# Fluoride‐Induced Corrosion of Stainless Steel: A Case Study for its Application as Proton Exchange Membrane Water Electrolysis Bipolar Plate Material

**Authors:** Lena Fiedler, Darius Hoffmeister, Tien‐Ching Ma, Julian Schwarz, Ferdinand Günther, Thomas Przybilla, Erdmann Spiecker, Simon Thiele, Dominik Dworschak, Karl J. J. Mayrhofer, Andreas Hutzler

PMC · DOI: 10.1002/cssc.202501561 · 2025-09-22

## TL;DR

This study shows that fluoride can cause stainless steel used in water electrolysis to corrode more quickly, leading to a dangerous cycle of degradation.

## Contribution

The study introduces a novel method to investigate fluoride-induced corrosion of stainless steel in real-time using SFC-ICP-MS.

## Key findings

- Fluoride increases stainless steel dissolution exponentially, reaching ≈50% efficiency at 20 ppm.

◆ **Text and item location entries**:
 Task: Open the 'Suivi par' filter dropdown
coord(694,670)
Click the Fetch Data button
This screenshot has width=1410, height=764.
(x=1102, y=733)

◆ **YOUR INSTRUCTIONS**: Set down the stretch of the stainless steel corrosion summary from "PMC · DOI: 10.1002/cssc.202501561" through "real-time using SFC-ICP-MS.", copying it character for character. The records are separate material and have no connection to the stainless steel corrosion summary.

◆ **FULL SOLUTION**:
PMC · DOI: 10.1002/cssc.202501561 · 2025-09-22

## TL;DR

This study shows that fluoride can cause stainless steel used in water electrolysis to corrode more quickly, leading to a dangerous cycle of degradation.

## Contribution

The study introduces a novel method to investigate fluoride-induced corrosion of stainless steel in real-time using SFC-ICP-MS.